## Parts of the exercise
- a) Answer these questions about the passage on aspirations and ideals, one answer per line, marked the same way:
(i) According to the passage, what, and not contentment, is the law of man's life?
(ii) What two things does the passage say the earth is like a road in being?
(iii) What guided the wise men of the East to the manger?
- b) From the passage on aspirations and ideals, list everything that tempted Columbus forward.
- c) Carry the passage on aspirations and ideals forward from its last sentence with a new paragraph in the same style.

## Selected extract

III

Aspirations and Ideals.[ToC]

Man is a pilgrim journeying toward the new and beautiful city of the Ideal. Aspiration, not contentment, is the law of his life. To-day's triumph dictates new struggles to-morrow. The youth flushed with success may couch down in the tent of satisfaction for one night only; when the morning comes he must fold his tent and push on toward some new achievement. That man is ready for his burial robes who lets his present laurels satisfy him. God has crowded the world with antidotes to contentment and with stimulants to progress. The world is not built for sluggards. The earth is like a road, a poor place for sleeping in, a good thing to travel over. The world is like a forge, unfit for residence, but good for putting temper in a warrior's sword. Life is built for waking up dull men, making lazy men unhappy, and the low-flying miserable. When other incitements fail, fear and remorse following behind scourge men forward; but ideals in front are the chief stimulants to growth. Each morning, waking, the soul sees the ideal man one ought to be rising in splendor to shame the man one is. Columbus was tempted forward by the floating branches, the drifting weeds, the strange birds, unto the new world rich in tropic-treasure. So by aspirations and ideals God lures men forward unto the soul's undiscovered country. In the long ago the star moving on before guided the wise men of the East to the manger where the young child lay; and still in man's night God hangs aspirations—stars for guiding men away from the slough of content to the hills of paradise. The soul hungers for something vast, and ideals lure to the long voyage, the distant harbor, and are the stars by which the pilgrim shapes his course.

## Information provided

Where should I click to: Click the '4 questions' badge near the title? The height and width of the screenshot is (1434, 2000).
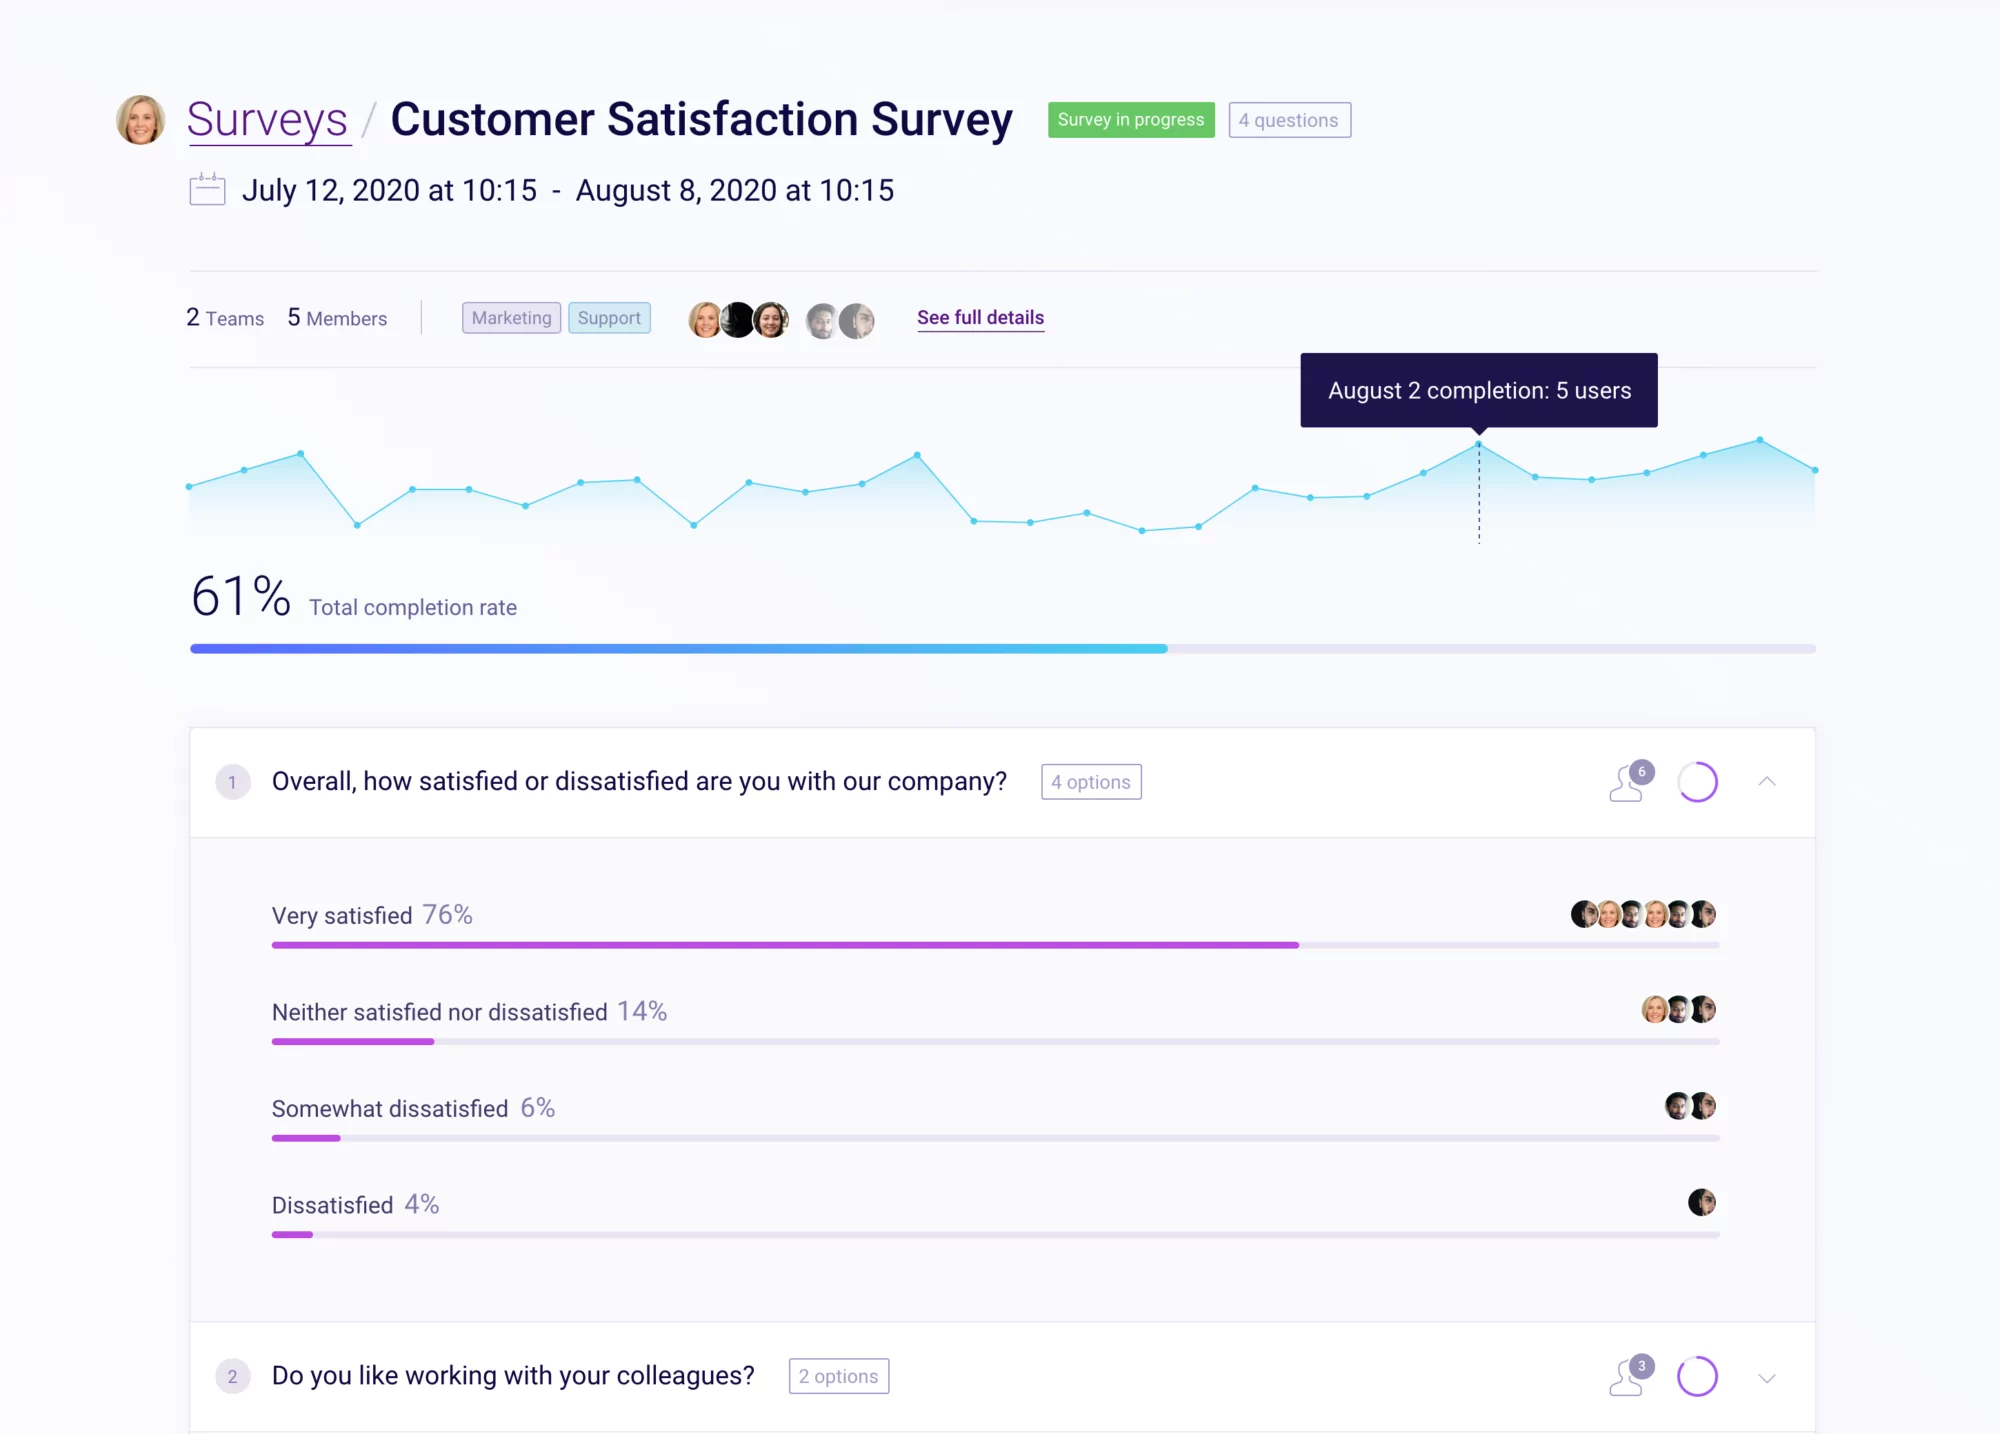(x=1289, y=120)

## Written answers
- a)
(i) Aspiration.
(ii) A poor place for sleeping in, and a good thing to travel over.
(iii) The star moving on before them.

- b)
- The floating branches
- The drifting weeds
- The strange birds

- c)
Life's great teachers are friendship, occupation, travel, books, marriage, and chiefly heart-hungers. These yearnings within are the springs of all man's progress without. Sometimes philosophers say that the history of civilization is the history of great men. Confessing this, let us go on and note that the history of all great men is the history of their ideal hours, realized in conduct and character. Waking at midnight in his bleak garret, the vision splendid rose before John Milton. The boy of twelve would fain write a poem that the world would not willingly let die. He knew that whoever would write a heroic poem must first live a heroic life. From that hour the youth followed the ideal that led him on, pursuing knowledge unceasingly for seven years, never closing book before midnight, leaving Cambridge with the approbation of the good, and without stain or spot upon his life. Afterward, making a pilgrimage to Italy for study in that land of song and story, he heard of the civil wars in England, and at once returned, putting away his ambition for culture because he thought it base to be traveling in ease and safety abroad while his fellow-citizens were fighting for liberty at home. When he resisted a brutal soldier's attack who lifted his sword to say, "I have power to kill you," the scholar replied: "And I have power to be killed and to despise my murderer." Growing old and blind, and falling upon evil days and tongues, out of his heroic life he wrote his immortal poem. Dying, he still pursued his ideal, for moving into the valley and shadow, the blind poet whispered: "Still guides the heavenly vision!"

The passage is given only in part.